Lines in the data below that contain the word "computer" are to be copied.

### DATA TO USE
━━━━━━━━━━━━━━━━━━━━
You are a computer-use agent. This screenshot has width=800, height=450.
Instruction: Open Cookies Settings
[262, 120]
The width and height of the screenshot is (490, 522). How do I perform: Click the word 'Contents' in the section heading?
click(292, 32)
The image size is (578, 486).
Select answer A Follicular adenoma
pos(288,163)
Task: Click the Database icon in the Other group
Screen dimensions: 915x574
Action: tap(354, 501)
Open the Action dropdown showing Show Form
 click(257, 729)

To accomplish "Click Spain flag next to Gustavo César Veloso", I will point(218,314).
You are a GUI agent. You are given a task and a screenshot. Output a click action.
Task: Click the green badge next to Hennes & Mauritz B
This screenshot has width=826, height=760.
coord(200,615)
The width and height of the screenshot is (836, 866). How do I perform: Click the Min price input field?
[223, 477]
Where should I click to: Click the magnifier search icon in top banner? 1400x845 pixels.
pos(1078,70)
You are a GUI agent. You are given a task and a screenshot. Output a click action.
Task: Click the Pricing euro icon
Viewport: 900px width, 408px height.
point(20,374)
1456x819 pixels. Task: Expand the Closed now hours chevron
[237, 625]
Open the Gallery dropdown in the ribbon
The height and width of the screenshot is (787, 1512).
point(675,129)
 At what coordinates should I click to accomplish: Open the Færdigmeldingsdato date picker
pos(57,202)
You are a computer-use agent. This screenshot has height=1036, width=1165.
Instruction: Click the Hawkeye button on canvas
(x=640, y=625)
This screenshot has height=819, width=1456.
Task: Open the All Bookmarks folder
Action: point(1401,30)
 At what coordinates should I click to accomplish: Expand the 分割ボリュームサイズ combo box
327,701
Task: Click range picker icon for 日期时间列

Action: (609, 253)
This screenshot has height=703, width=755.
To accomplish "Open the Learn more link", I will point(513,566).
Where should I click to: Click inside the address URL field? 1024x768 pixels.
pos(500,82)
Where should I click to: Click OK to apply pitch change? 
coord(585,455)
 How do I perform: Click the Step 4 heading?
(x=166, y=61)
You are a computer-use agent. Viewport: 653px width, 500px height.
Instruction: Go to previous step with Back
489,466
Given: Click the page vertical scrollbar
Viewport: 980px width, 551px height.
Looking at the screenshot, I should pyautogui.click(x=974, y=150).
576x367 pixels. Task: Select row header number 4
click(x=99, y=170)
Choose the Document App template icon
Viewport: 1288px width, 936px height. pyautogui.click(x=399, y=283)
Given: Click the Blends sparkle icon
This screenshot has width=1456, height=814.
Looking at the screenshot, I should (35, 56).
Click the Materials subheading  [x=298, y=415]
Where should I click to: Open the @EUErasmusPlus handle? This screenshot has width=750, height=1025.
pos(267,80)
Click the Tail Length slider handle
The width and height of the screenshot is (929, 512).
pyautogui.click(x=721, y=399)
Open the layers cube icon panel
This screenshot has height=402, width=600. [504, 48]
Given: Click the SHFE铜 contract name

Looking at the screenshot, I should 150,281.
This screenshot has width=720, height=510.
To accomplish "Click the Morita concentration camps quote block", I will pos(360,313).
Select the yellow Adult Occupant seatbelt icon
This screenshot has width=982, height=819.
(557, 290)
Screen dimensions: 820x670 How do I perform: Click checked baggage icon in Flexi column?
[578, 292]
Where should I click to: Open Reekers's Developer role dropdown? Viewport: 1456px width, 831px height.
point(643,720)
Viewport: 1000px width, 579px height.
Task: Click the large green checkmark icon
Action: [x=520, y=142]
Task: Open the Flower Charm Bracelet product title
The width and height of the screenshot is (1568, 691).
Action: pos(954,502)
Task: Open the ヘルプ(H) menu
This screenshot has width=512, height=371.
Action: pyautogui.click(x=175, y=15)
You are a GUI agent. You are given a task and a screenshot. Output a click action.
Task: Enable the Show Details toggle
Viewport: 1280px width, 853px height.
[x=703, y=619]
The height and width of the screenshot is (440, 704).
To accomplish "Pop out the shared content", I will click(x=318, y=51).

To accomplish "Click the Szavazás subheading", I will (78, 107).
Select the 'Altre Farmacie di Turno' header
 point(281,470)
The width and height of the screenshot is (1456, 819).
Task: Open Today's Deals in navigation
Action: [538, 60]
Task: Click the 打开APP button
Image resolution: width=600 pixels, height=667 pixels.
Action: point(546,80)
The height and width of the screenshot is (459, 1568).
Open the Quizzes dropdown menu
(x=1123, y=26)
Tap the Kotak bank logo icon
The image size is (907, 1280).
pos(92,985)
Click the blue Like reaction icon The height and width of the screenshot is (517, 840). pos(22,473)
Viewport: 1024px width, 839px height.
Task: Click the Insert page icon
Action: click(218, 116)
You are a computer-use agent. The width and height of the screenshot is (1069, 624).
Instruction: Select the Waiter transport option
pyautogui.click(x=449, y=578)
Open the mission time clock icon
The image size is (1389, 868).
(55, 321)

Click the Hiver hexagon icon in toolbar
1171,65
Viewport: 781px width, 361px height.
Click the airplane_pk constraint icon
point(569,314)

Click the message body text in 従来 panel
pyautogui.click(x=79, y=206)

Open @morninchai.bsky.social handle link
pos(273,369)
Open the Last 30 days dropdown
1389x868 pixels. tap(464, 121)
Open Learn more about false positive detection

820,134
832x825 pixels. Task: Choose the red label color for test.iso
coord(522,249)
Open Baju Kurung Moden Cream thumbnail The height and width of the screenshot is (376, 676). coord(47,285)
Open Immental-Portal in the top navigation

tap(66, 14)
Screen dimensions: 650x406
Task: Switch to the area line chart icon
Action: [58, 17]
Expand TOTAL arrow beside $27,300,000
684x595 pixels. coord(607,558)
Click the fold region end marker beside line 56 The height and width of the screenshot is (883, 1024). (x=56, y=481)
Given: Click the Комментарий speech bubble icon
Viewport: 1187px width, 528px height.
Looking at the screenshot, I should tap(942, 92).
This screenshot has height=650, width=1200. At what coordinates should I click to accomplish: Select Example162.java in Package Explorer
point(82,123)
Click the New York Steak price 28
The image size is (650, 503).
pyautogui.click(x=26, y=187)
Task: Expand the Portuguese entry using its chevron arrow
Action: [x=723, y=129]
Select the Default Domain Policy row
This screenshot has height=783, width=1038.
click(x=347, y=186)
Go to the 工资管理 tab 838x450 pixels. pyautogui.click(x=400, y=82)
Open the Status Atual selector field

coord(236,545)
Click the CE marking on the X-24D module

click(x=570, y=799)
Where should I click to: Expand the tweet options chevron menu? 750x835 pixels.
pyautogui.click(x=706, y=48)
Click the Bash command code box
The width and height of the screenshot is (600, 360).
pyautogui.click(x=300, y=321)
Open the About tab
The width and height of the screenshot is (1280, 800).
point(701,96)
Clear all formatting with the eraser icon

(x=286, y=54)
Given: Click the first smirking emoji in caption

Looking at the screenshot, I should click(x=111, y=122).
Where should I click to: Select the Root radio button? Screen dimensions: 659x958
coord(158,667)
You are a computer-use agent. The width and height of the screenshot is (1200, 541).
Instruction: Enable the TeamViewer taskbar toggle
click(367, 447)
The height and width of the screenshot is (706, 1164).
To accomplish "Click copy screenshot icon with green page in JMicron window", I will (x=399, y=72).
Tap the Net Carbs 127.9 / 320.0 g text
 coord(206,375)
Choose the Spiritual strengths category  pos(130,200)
━━━━━━━━━━━━━━━━━━━━
### FINISHED EXERCISE
You are a computer-use agent. This screenshot has width=800, height=450.
You are a computer-use agent. This screenshot has height=1036, width=1165.
You are a computer-use agent. Viewport: 653px width, 500px height.
You are a computer-use agent. The width and height of the screenshot is (1069, 624).
You are a computer-use agent. The width and height of the screenshot is (1200, 541).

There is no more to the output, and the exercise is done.